Normally (I use this term advisedly), the maker of a motion can speak to a motion (on a green) and then the floor is opened to questions (yellow cards), and then people can debate the motion using green and red cards, but questions can still take precedence. Once all the questions have been answered and everyone has spoken, there is a vote on the question and the motion is adopted or rejected. As I say, "normally." But normally has nothing to do with it.
In point of fact, teachers are gifted at rhetoric and love to fill time with the sounds of their own voices. They love the challenge of using a "question" to actually speak for or against the motion. Or trying to block "the other side" by asking question after question to thwart debate. At the same time, the body, as a whole, tends to lose patience with people trying to gum up the works. These tactics lead people to make motions to "close debate". But you can only make a motion to close debate on a red or green card. And when there's a sea of yellow cards, red and green never get called. So they changed the standing rules a few years ago to allow you make a motion to "suspend the rules" (which requires a 2/3 vote) on a yellow card to change the order of precedence to allow green and red cards to be called. But often this happens after people are already so frustrated that someone will call the question and end debate before any actual debate has occurred.
OK. So this year, someone had the clever idea of requiring two green and two red cards before someone could make a motion to close debate. After much debate (and tempers already wearing thin), this change to the standing rules was adopted. And lasted for about two motions. Pretty quickly, people from the opposing side started holding up green cards and then not actually speaking in support of the motion, purely to thwart the rule. I called a point of order to ask whether these sham statements of support "counted" and was told that they did because to do otherwise would require the parliamentarian to ascribe intent. Shortly afterward, someone moved to suspend the rules to undo the new change in the standing rules.

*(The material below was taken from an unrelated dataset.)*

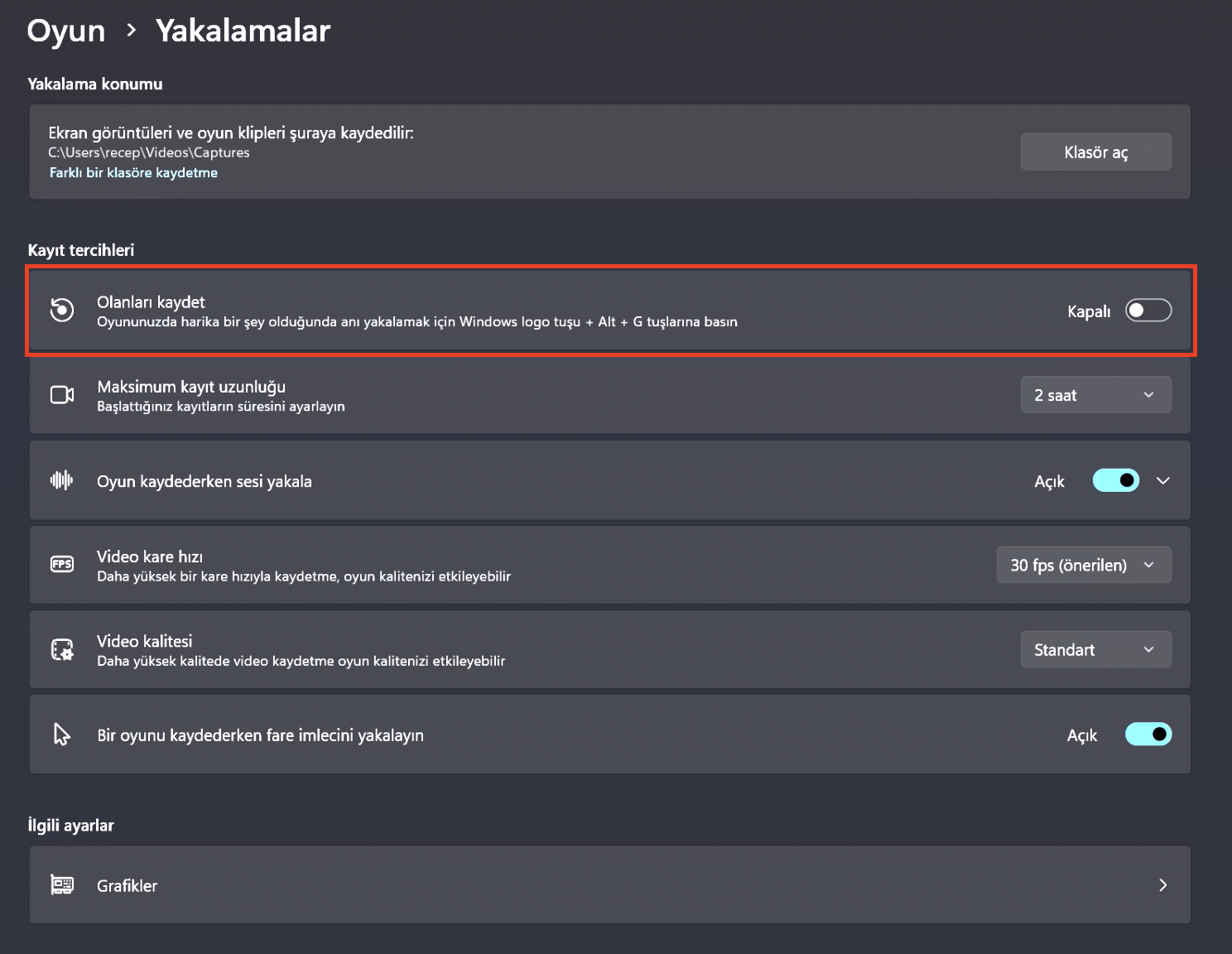The width and height of the screenshot is (1232, 954).
Task: Select the audio waveform icon
Action: 61,480
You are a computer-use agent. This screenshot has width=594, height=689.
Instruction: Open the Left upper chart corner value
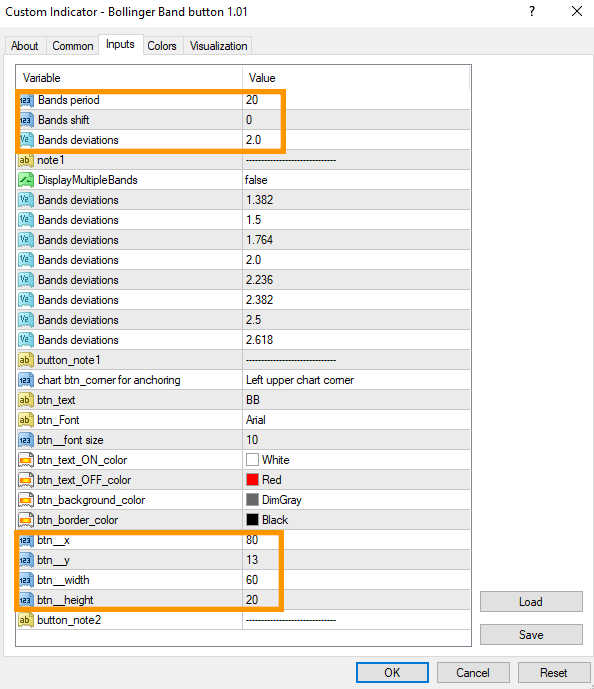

This turned out to be convenient because the next day, as the temper of the body grew even shorter, we were anticipating that a group would try to offer amendments to tinker with the budget. So while the questions were still being asked, I stood with a green card and my colleague Dave took a red card and we waited (and waited and waited) until we could make a motion: and so I was first in the calling order and called to close debate. They tried to make a quorum call, which failed. And then my motion, and the budget, passed easily. Yay me.
What I'm not talking about, of course, are the underlying dynamics and tensions. I'll leave those for another post.